Ricore: Parallelen zwischen Jazz und Fußball?

Benedikt: Ja, da gibt es einige. Du kannst die besten Beckhams, Figos oder Podolskis auf den Platz haben, aber es gibt noch eine andere Komponente, die ein Team oder eine Mannschaft genial macht. Man spricht zum Beispiel oft auch von den Persönlichkeiten im Fußball. Aber das ist ja genau das, was auch im Jazz entscheidend ist: Wann ich was bringe, wann ich wen präsentiere, wann ich wen in den Vordergrund bringe, wann ich wen zurück nehme, wann ich eine Pause mache. Das kann man jetzt noch endlos weiter theoretisieren. Ich finde es auch sehr spannend worum es auch letztendlich geht, dass es wirklich auch mit deiner Persönlichkeit zu tun hat. Es genügt manchmal eben nur ein Millimeterchen und der Ball geht drüber und so ist auch beim Jazz. Wenn du zu sehr du selber bist, dann ist das Ziel weit entfernt. Und das sieht man beim Fußball jedes Wochenende.

Ricore: Was wird ihr nächstes Projekt sein?

Benedikt: Was jetzt Dokumentarfilme angeht, habe ich noch einige Projekte, die noch in der Vorbereitungsphase sind. Es kann sein, dass wir aus diesem "Jazz in Europa"-Thema noch einen Dreiteiler machen, wo wir bestimmte Dinge wie Jazz in der DDR oder bestimmte Teile noch mal im näheren Detail behandeln. Das kann durchaus sein, dass das jetzt folgt.

Ricore: Denken Sie, dass Sie inzwischen ihr eigenes "Ding", ihr Handwerk als Dokumentarfilmer, gefunden haben?

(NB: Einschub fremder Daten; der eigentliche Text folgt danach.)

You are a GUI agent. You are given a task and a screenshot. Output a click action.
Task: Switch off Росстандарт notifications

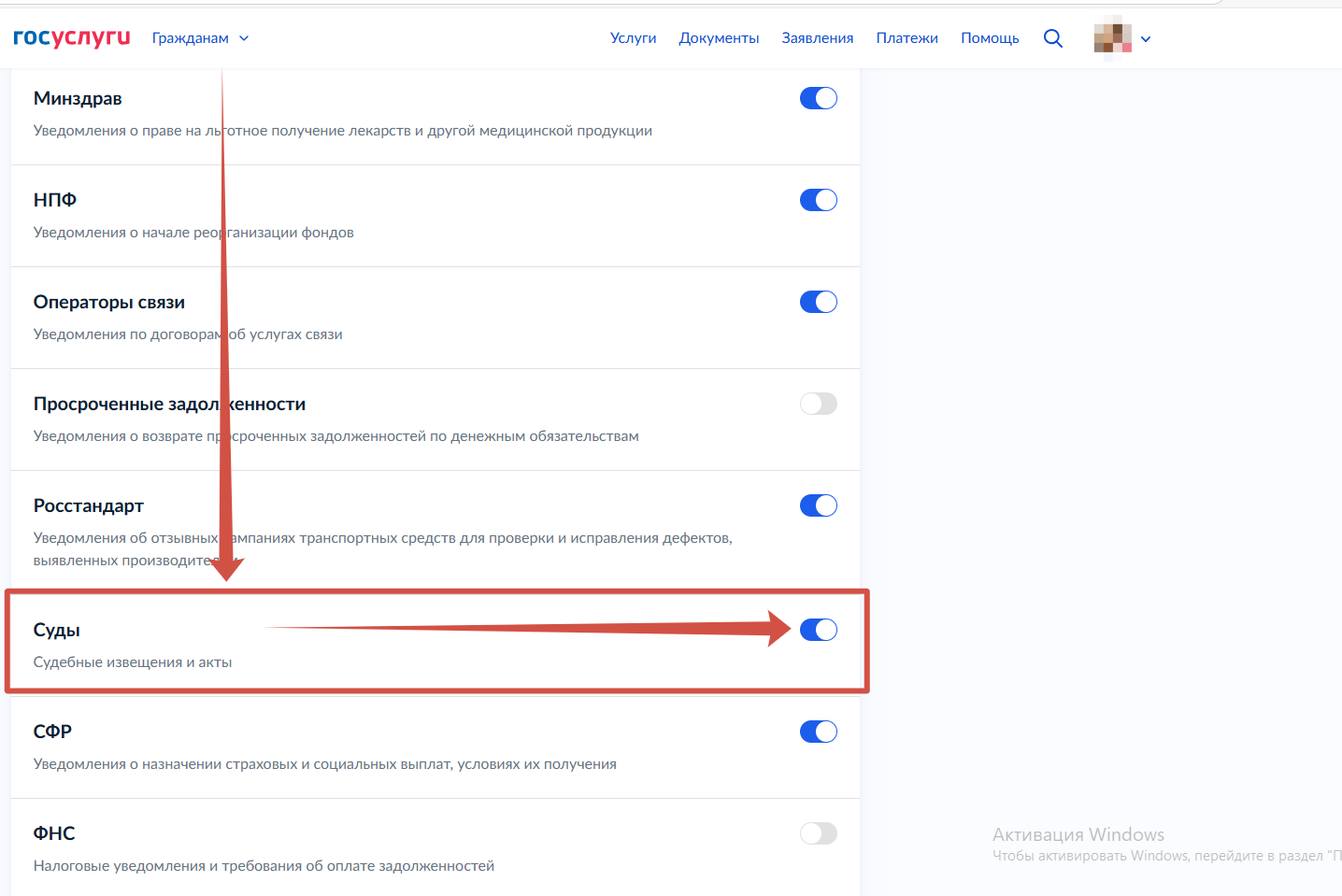click(x=818, y=505)
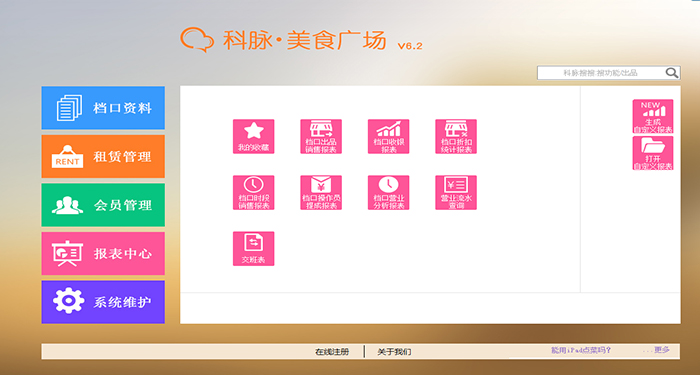Open 档口时段销售报表 clock icon
The height and width of the screenshot is (375, 700).
(254, 192)

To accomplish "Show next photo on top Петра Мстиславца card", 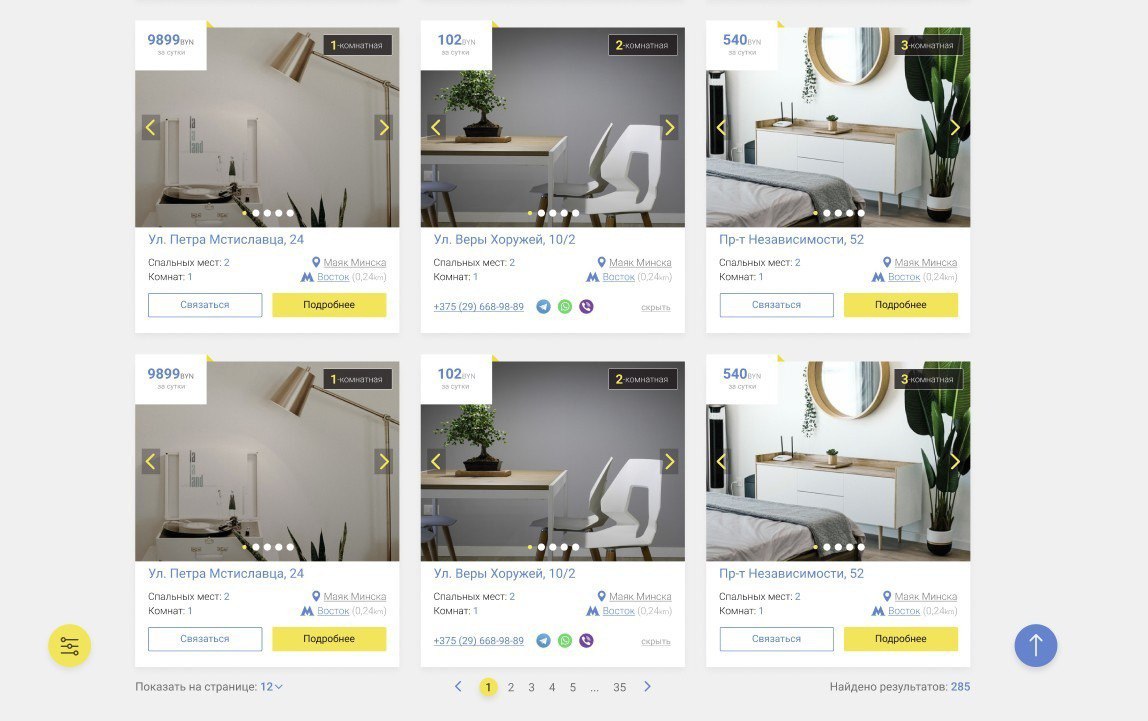I will click(384, 127).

Benedikt: Für mich persönlich auf jeden Fall. Weil es mir auch wirklich Spaß macht, mich auf meine Weise auszudrücken. Ein Kollege in Berlin hat geschrieben, der "Anti-Ken-Burns", weil Burns diese Jazz-Reihe gemacht hat. Ich habe es nie so gesehen, aber es ist klar, dass ich nie Themen auf seine Weise verarbeiten würde. Ich versuche andere Mittel einzusetzen. Ich glaube schon dass ich sehr viel von meiner Person mit einfließen lasse. Da steckt genug von mir drin, beispielsweise auch über die Leute, wie sie reden, wie sie rüber kommen. Aber ich würde sagen, ich habe das Gefühl mit dieser Art von Film wirklich eine Form gefunden zu haben, die mir sehr liegt und die mir großen Spaß macht.